## WHAT IS EXPECTED:
Please express every line of the records below as a JSON list of strings, with one string per line and blank lines left out.

# # # # #

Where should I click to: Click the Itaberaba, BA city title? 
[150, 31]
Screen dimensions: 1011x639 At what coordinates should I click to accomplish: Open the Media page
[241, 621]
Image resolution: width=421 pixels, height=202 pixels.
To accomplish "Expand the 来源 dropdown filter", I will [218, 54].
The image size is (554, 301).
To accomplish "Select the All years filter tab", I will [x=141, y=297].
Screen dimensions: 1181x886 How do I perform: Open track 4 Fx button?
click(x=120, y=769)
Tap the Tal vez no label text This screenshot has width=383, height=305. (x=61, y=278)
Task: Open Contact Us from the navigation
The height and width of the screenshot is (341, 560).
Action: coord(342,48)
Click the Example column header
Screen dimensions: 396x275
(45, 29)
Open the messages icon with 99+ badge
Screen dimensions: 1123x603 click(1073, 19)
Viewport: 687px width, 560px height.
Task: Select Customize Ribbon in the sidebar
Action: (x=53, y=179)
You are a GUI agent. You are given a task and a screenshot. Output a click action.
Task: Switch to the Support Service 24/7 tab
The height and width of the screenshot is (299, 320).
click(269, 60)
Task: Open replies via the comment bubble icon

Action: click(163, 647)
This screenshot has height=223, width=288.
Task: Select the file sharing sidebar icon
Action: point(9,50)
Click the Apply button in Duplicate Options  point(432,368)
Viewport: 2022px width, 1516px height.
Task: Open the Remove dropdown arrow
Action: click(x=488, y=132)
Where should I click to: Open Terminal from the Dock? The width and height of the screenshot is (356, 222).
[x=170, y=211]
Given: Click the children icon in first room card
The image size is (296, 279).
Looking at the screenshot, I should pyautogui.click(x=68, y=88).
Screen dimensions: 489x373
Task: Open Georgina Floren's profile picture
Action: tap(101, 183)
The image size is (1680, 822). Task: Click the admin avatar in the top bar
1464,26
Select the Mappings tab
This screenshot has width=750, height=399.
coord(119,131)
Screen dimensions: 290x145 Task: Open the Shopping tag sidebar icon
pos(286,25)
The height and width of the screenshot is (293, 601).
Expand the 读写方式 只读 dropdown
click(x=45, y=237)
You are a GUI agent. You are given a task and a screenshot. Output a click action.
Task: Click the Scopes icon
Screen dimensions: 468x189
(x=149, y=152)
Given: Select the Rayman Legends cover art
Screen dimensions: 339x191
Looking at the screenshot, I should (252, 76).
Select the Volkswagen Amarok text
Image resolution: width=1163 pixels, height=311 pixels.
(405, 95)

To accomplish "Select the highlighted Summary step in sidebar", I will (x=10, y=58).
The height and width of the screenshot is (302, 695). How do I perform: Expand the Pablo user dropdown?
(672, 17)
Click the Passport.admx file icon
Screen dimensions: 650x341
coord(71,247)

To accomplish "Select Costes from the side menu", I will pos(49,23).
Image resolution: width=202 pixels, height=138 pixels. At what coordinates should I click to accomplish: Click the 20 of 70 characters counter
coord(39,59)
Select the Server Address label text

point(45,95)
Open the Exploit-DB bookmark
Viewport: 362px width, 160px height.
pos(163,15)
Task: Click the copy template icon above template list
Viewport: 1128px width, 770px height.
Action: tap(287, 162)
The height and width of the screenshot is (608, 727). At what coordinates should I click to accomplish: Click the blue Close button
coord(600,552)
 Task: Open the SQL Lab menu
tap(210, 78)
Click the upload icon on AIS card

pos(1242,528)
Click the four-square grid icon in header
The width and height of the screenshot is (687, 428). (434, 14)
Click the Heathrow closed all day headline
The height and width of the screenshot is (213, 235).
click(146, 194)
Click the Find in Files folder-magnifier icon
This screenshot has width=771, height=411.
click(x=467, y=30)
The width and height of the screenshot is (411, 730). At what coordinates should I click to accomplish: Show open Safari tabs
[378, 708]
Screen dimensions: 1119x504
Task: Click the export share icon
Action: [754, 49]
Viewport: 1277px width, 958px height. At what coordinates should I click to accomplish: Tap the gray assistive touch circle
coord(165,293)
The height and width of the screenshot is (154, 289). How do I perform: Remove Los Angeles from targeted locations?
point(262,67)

# # # # #

## ANSWER IN FULL:
[
  "Where should I click to: Click the Itaberaba, BA city title? ",
  "[150, 31]",
  "Screen dimensions: 1011x639 At what coordinates should I click to accomplish: Open the Media page",
  "[241, 621]",
  "Image resolution: width=421 pixels, height=202 pixels.",
  "To accomplish \"Expand the 来源 dropdown filter\", I will [218, 54].",
  "The image size is (554, 301).",
  "To accomplish \"Select the All years filter tab\", I will [x=141, y=297].",
  "Screen dimensions: 1181x886 How do I perform: Open track 4 Fx button?",
  "click(x=120, y=769)",
  "Tap the Tal vez no label text This screenshot has width=383, height=305. (x=61, y=278)",
  "Task: Open Contact Us from the navigation",
  "The height and width of the screenshot is (341, 560).",
  "Action: coord(342,48)",
  "Click the Example column header",
  "Screen dimensions: 396x275",
  "(45, 29)",
  "Open the messages icon with 99+ badge",
  "Screen dimensions: 1123x603 click(1073, 19)",
  "Viewport: 687px width, 560px height.",
  "Task: Select Customize Ribbon in the sidebar",
  "Action: (x=53, y=179)",
  "You are a GUI agent. You are given a task and a screenshot. Output a click action.",
  "Task: Switch to the Support Service 24/7 tab",
  "The height and width of the screenshot is (299, 320).",
  "click(269, 60)",
  "Task: Open replies via the comment bubble icon",
  "Action: click(163, 647)",
  "This screenshot has height=223, width=288.",
  "Task: Select the file sharing sidebar icon",
  "Action: point(9,50)",
  "Click the Apply button in Duplicate Options  point(432,368)",
  "Viewport: 2022px width, 1516px height.",
  "Task: Open the Remove dropdown arrow",
  "Action: click(x=488, y=132)",
  "Where should I click to: Open Terminal from the Dock? The width and height of the screenshot is (356, 222).",
  "[x=170, y=211]",
  "Given: Click the children icon in first room card",
  "The image size is (296, 279).",
  "Looking at the screenshot, I should pyautogui.click(x=68, y=88).",
  "Screen dimensions: 489x373",
  "Task: Open Georgina Floren's profile picture",
  "Action: tap(101, 183)",
  "The image size is (1680, 822). Task: Click the admin avatar in the top bar",
  "1464,26",
  "Select the Mappings tab",
  "This screenshot has width=750, height=399.",
  "coord(119,131)",
  "Screen dimensions: 290x145 Task: Open the Shopping tag sidebar icon",
  "pos(286,25)",
  "The height and width of the screenshot is (293, 601).",
  "Expand the 读写方式 只读 dropdown",
  "click(x=45, y=237)",
  "You are a GUI agent. You are given a task and a screenshot. Output a click action.",
  "Task: Click the Scopes icon",
  "Screen dimensions: 468x189",
  "(x=149, y=152)",
  "Given: Select the Rayman Legends cover art",
  "Screen dimensions: 339x191",
  "Looking at the screenshot, I should (252, 76).",
  "Select the Volkswagen Amarok text",
  "Image resolution: width=1163 pixels, height=311 pixels.",
  "(405, 95)",
  "To accomplish \"Select the highlighted Summary step in sidebar\", I will (x=10, y=58).",
  "The height and width of the screenshot is (302, 695). How do I perform: Expand the Pablo user dropdown?",
  "(672, 17)",
  "Click the Passport.admx file icon",
  "Screen dimensions: 650x341",
  "coord(71,247)",
  "To accomplish \"Select Costes from the side menu\", I will pos(49,23).",
  "Image resolution: width=202 pixels, height=138 pixels. At what coordinates should I click to accomplish: Click the 20 of 70 characters counter",
  "coord(39,59)",
  "Select the Server Address label text",
  "point(45,95)",
  "Open the Exploit-DB bookmark",
  "Viewport: 362px width, 160px height.",
  "pos(163,15)",
  "Task: Click the copy template icon above template list",
  "Viewport: 1128px width, 770px height.",
  "Action: tap(287, 162)",
  "The height and width of the screenshot is (608, 727). At what coordinates should I click to accomplish: Click the blue Close button",
  "coord(600,552)",
  " Task: Open the SQL Lab menu",
  "tap(210, 78)",
  "Click the upload icon on AIS card",
  "pos(1242,528)",
  "Click the four-square grid icon in header",
  "The width and height of the screenshot is (687, 428). (434, 14)",
  "Click the Heathrow closed all day headline",
  "The height and width of the screenshot is (213, 235).",
  "click(146, 194)",
  "Click the Find in Files folder-magnifier icon",
  "This screenshot has width=771, height=411.",
  "click(x=467, y=30)",
  "The width and height of the screenshot is (411, 730). At what coordinates should I click to accomplish: Show open Safari tabs",
  "[378, 708]",
  "Screen dimensions: 1119x504",
  "Task: Click the export share icon",
  "Action: [754, 49]",
  "Viewport: 1277px width, 958px height. At what coordinates should I click to accomplish: Tap the gray assistive touch circle",
  "coord(165,293)",
  "The height and width of the screenshot is (154, 289). How do I perform: Remove Los Angeles from targeted locations?",
  "point(262,67)"
]